(Stored records)
▼
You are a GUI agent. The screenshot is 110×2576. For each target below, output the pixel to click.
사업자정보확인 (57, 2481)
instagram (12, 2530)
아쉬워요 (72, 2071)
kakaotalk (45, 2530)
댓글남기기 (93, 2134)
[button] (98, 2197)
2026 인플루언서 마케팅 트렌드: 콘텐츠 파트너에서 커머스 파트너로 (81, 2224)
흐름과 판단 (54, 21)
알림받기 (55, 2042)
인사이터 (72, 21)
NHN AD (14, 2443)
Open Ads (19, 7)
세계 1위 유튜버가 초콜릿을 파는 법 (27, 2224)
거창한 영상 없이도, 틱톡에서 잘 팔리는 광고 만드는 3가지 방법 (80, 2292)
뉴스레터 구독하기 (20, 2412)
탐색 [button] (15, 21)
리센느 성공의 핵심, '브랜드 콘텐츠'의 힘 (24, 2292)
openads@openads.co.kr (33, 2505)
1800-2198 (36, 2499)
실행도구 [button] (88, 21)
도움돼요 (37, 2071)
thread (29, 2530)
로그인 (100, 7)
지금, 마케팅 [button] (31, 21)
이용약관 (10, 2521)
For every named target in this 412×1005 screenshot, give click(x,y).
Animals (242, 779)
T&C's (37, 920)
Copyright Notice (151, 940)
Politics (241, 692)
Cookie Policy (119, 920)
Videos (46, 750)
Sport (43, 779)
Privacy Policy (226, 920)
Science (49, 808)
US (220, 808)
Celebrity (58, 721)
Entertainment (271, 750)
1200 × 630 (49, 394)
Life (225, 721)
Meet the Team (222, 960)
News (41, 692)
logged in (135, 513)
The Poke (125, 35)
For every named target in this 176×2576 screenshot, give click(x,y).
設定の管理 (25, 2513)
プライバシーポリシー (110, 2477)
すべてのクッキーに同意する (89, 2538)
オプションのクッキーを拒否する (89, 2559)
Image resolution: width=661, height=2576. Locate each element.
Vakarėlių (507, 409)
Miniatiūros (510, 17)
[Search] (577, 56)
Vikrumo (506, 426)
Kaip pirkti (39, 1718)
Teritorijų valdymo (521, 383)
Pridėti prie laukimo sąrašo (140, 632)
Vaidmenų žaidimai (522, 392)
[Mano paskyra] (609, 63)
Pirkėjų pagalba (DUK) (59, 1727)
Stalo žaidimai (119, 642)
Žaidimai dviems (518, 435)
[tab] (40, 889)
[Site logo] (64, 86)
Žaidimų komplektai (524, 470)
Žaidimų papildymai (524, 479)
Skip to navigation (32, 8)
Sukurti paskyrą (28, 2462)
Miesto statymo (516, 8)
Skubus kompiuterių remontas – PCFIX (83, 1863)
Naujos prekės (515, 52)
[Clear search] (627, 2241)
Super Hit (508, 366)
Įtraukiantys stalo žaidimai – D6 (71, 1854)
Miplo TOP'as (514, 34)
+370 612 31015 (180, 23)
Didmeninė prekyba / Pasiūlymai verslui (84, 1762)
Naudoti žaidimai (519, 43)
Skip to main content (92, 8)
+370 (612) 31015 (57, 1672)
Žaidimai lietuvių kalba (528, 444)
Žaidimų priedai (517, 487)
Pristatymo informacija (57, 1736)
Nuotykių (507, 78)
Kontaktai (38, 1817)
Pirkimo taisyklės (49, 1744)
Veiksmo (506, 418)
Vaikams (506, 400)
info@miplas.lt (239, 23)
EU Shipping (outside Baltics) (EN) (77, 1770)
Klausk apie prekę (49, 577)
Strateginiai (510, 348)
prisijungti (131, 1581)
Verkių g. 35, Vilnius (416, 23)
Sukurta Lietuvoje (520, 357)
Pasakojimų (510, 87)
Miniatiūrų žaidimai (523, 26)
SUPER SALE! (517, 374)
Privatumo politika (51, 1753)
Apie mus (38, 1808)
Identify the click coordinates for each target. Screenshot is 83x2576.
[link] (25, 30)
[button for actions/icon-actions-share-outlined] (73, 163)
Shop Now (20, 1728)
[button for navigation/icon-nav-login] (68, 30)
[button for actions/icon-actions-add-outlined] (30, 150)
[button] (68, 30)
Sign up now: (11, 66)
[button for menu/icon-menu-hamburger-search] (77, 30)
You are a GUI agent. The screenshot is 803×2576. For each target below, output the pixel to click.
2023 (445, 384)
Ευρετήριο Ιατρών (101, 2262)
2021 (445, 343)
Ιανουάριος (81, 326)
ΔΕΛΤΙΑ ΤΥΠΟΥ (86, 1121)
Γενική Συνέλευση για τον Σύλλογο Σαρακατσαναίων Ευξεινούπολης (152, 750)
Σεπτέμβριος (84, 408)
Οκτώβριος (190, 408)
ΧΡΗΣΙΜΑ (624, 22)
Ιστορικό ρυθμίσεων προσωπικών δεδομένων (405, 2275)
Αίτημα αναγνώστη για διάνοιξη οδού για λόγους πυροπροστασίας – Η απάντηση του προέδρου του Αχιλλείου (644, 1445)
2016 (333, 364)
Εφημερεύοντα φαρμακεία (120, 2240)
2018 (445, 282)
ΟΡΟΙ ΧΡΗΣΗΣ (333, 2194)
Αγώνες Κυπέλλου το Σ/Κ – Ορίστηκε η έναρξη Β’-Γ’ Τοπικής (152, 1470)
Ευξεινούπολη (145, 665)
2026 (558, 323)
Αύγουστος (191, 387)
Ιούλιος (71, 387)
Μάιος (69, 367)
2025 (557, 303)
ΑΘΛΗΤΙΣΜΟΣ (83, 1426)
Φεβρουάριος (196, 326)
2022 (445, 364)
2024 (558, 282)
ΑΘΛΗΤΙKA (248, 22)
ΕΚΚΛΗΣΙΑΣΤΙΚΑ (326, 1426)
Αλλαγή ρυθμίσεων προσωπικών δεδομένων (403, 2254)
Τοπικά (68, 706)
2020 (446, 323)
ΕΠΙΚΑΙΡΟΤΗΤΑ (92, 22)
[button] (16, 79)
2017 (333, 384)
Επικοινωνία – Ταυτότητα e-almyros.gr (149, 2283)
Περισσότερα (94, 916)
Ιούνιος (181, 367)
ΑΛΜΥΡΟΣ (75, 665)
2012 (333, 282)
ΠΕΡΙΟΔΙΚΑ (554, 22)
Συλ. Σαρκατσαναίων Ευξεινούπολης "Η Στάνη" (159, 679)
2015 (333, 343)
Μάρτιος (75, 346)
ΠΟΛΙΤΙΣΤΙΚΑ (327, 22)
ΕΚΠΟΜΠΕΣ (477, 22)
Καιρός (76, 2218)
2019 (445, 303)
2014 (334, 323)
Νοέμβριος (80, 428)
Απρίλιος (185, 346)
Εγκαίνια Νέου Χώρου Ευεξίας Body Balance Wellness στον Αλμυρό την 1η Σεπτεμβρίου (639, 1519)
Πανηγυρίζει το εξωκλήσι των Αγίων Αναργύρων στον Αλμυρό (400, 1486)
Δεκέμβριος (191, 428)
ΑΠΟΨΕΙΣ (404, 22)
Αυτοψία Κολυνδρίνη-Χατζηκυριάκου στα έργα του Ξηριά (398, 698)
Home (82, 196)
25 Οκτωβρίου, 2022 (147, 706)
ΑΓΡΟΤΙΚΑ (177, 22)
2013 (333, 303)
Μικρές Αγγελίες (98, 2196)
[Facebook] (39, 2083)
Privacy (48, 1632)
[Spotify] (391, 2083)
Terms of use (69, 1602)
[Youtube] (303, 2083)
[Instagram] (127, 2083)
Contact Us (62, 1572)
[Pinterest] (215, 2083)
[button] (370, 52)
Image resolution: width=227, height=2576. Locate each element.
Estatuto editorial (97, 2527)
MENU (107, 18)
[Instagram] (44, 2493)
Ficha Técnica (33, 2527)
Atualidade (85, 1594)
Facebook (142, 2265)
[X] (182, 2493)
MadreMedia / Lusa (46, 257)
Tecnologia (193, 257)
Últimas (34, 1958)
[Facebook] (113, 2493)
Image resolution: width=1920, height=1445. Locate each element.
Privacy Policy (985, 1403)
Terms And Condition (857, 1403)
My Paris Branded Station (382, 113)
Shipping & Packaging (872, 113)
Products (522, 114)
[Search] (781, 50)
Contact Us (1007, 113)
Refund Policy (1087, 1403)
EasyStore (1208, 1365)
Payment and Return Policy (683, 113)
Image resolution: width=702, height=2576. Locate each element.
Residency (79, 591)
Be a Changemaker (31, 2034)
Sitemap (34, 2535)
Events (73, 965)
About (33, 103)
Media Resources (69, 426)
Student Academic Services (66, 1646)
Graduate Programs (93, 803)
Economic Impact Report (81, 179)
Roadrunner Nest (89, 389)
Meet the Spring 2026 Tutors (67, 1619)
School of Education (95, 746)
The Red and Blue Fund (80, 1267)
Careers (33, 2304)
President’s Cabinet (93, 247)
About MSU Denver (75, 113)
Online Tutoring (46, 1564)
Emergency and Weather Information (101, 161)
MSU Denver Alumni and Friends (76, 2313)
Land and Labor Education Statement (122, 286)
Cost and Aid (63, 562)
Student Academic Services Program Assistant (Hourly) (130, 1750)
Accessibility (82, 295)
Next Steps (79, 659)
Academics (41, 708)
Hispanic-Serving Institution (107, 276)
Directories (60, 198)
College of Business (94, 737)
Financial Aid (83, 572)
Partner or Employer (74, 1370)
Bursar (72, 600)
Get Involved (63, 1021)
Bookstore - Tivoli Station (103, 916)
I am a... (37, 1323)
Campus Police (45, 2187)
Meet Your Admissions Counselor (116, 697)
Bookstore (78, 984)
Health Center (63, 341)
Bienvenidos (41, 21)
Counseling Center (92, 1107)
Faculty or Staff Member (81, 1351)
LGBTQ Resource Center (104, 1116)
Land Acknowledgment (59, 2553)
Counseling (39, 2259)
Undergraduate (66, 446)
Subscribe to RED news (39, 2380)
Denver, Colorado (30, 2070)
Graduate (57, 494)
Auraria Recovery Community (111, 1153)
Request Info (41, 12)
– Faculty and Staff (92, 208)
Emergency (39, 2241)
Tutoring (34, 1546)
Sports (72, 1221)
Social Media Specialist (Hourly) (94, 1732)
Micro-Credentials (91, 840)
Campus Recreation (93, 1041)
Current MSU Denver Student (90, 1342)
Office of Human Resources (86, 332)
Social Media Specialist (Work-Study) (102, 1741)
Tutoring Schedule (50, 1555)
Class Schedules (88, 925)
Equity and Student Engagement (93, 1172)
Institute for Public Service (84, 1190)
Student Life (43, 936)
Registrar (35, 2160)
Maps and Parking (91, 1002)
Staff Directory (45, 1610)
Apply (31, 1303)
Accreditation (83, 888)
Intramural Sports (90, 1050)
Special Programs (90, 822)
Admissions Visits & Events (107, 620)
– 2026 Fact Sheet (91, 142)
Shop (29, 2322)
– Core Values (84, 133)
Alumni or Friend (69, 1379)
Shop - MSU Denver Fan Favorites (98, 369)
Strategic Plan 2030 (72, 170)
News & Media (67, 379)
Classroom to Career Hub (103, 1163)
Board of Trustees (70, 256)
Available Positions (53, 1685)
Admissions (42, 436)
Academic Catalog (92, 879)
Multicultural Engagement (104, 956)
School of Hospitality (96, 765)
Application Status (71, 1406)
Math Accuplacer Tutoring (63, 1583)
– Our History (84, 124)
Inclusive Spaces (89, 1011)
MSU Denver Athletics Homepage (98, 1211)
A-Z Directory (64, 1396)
▲
**PROMPT**
The lines above that hold the string "Land" are to be located and copied.

**WRITTEN SOLUTION**
Land and Labor Education Statement (122, 286)
Land Acknowledgment (59, 2553)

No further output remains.